[DATA EXCERPTS — start]
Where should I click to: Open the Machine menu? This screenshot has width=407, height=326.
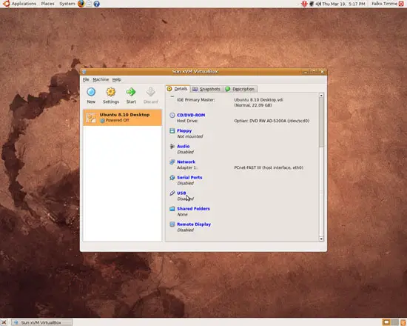(101, 79)
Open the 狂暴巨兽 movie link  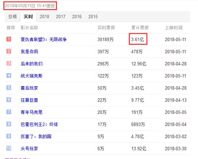coord(29,100)
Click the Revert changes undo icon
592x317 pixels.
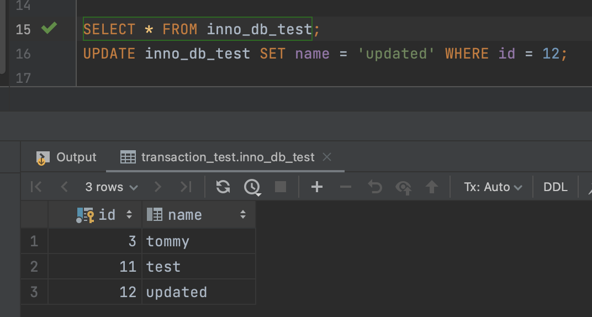(375, 187)
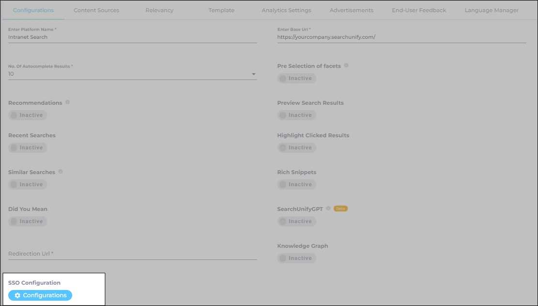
[DATA EXCERPTS — finish]
Print, without pictures, exactly the lines from the one containing "Click the Revert changes undo icon" through the final line of the records above.

Click the Revert changes undo icon
592x317 pixels.
(375, 187)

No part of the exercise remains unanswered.